+++ Texte fourni

Politique

Bemba Gombo : du séisme politique à la nouvelle donne

L’ancien Vice-président de la République est passé, au bout de quelques jours, du statut de martyr d’une justice internationale vilipendée par l’essentiel de la classe politique africaine à celui de héros national. A quelques mois de la tenue des élections, son probable retour sur la scène politique va bouleverser la donne et redistribuer les cartes. Voilà ce qu’on appelle un retournement de situation.

A l’issue d’une audience de quelques minutes à la Cour Pénale Internationale (CPI), Jean-Pierre Bemba Gombo a vu, vendredi 8 juin dernier, sa culpabilité annulée en appel. Condamné en première instance à 18 ans de prison pour « crime de guerre et crime contre l’humanité » pour des faits perpétrés par ses hommes en Centrafrique en 2002, l’ancien Vice-président devrait retrouver la liberté très vite, dès la semaine prochaine, disent certains analystes.

Mais pour l’instant, le président national du Mouvement pour la Libération du Congo (MLC) reste en détention. Il avait été condamné à une année de prison pour une autre affaire de subornation de témoins, une affaire subsidiaire à l’affaire principale.

Les juges de la CPI devront statuer sur cette affaire demain mardi. Même si Bemba doit écoper d’une peine maximale dans cette affaire, cela ne devrait pas excéder 7 années d’emprisonnement. Ce qui implique que quoi qu’il arrive, le Sénateur Congolais retrouvera à coup sûr sa liberté.

Selon la majorité des juges de la chambre d’appel (trois sur cinq), les premiers juges ont commis des « erreurs » qui ont « sérieusement entaché » leurs conclusions. Des charges qui ont été formulées « de façon trop large », la « non prise en compte des mesures prises par Jean-Pierre Bemba », le fait qu’il n’y avait « aucune indication du nombre des crimes », listent notamment les magistrats.

Au-delà de la polémique qui entoure à la fois son emprisonnement et son acquittement, c’est son avenir politique qui focalise désormais toute les attentions. L’ancien Vice-président de la RDC, arrivé deuxième aux élections de 2006 après un premier tour où il y avait plus de 30 candidats à la présidentielle, est sans conteste un poids lourd du landerneau politique congolais.

Durant les dix années de sa détention, le chef du MLC recevait souvent la visite des leaders politiques de son pays. Avec l’approche de la date de l’organisation des élections, le bal des hommes politiques à la Haye s’est intensifié.

 

Le vrai jeu politique va commencer

A l’annonce de l’abandon de ses charges, les acteurs politiques ont multiplié les déclarations. Un peu comme si chacun voulait prendre à témoin le peuple de son soutien indéfectible au « chairman ». De Vital Kamerhe à Félix Tshisekedi, en passant par Moïse Katumbi ou Adolphe Muzito, chacun de ses leaders politiques y est allé de son commentaire. Chacun se dit « heureux ».

++++++

* Consigne 1 *
Selon le texte sur Jean-Pierre Bemba Gombo, à quelle peine avait-il été condamné en première instance ?
* Consigne 2 *
Rédigez la suite du texte sur Jean-Pierre Bemba Gombo, en commençant après sa dernière phrase.

+++ Extrait de données

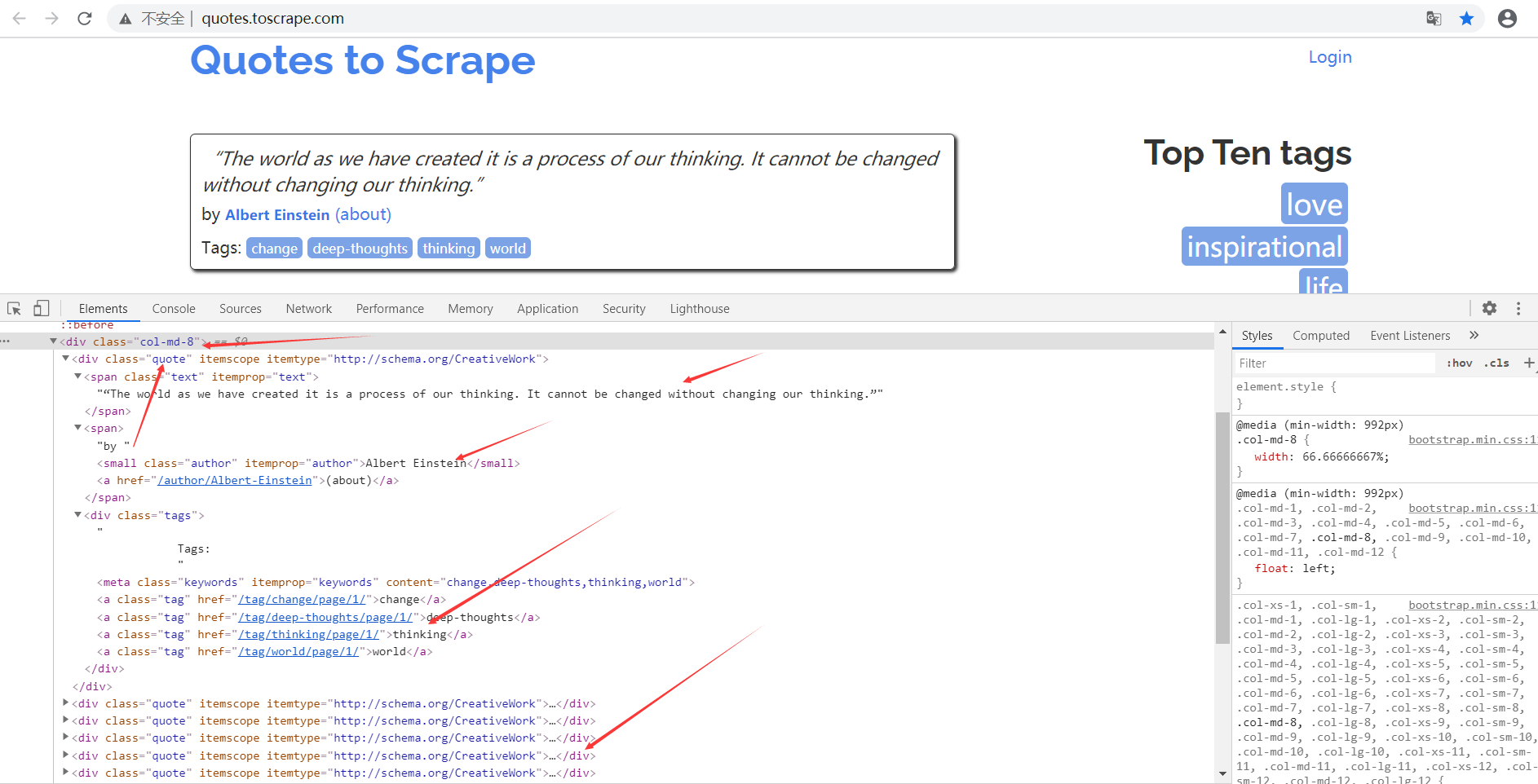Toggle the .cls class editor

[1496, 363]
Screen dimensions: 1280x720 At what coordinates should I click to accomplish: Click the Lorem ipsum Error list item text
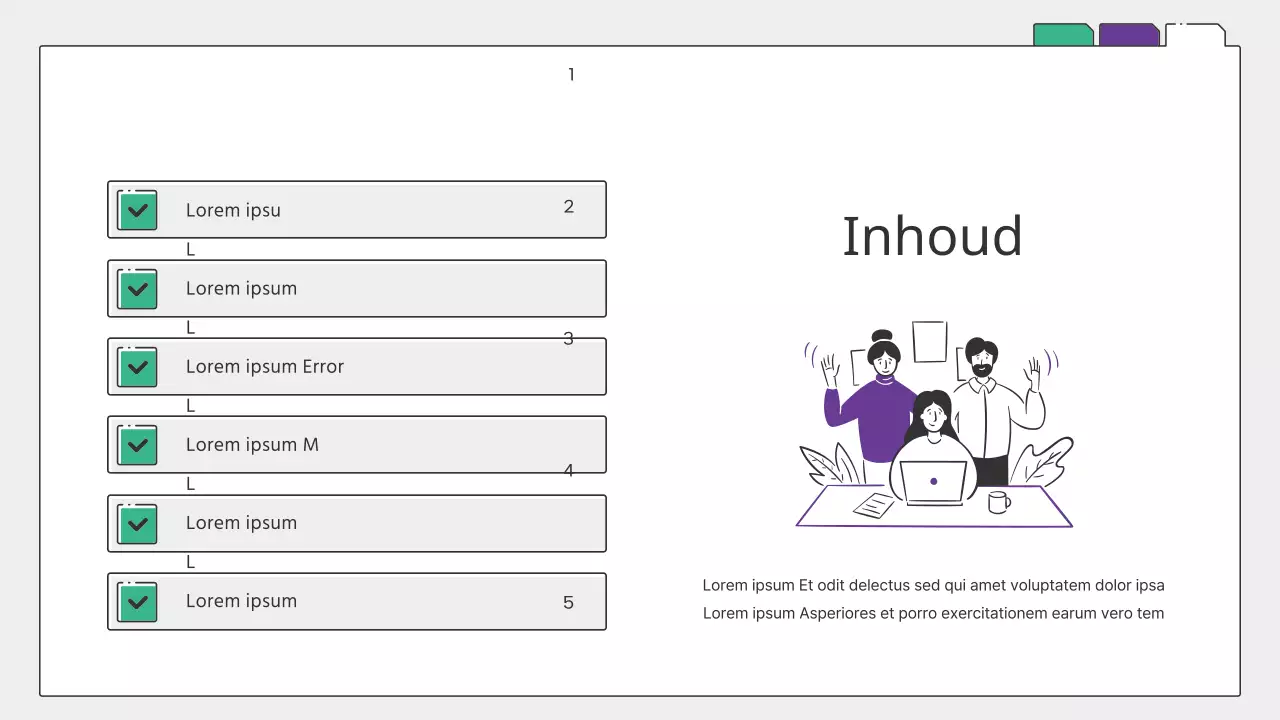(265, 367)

++++++

* Réponse attendue 1 *
À 18 ans de prison.

* Réponse attendue 2 *
Kamerhe annonce même que désormais « le vrai jeu politique va commencer ». Le président de l’Union pour la Nation Congolaise (UNC) ajoute qu’il ne faut « jamais enterrer quelqu’un avant la décision de Dieu ». Même les anciens du MLC qui ont rallié d’autres camps politiques saluent l’acquittement du « grand-frère ».

A croire que tous veulent faire allégeance à celui qui, s’il consent à postuler aux élections à venir, sera certainement le candidat le plus expérimenté (car au regard de la loi fondamentale, Joseph Kabila ne sera pas de la course). Mais au-delà du discours officiel, le sort de Bemba Gombo ne fait pas que des heureux, même au sein de l’opposition.

Le gouvernement quant à lui s’oblige à un silence. Motus donc. Semble-t-il, l’exécutif s’est donné pour discipline de ne jamais commenter les décisions de la justice, qu’elle soit nationale ou internationale. Manifestement gênée, la Majorité présidentielle (MP) se contente de dire que l’acquittement de Jean-Pierre Bemba est « une bonne chose ». Mais certains boutefeux de la MP rappellent déjà que le président du MLC « avait été candidat en 2006 et il avait été battu ».

Avant d’ajouter que des scènes de liesse observée déjà depuis l’annonce de l’abandon des charges qui pesaient sur l’ancien Vice-président de la RDC et tout ce qui pourra s’observer si jamais Jean-Pierre Bemba fait son retour à Kinshasa, « relèvent de l’émotionnelle ».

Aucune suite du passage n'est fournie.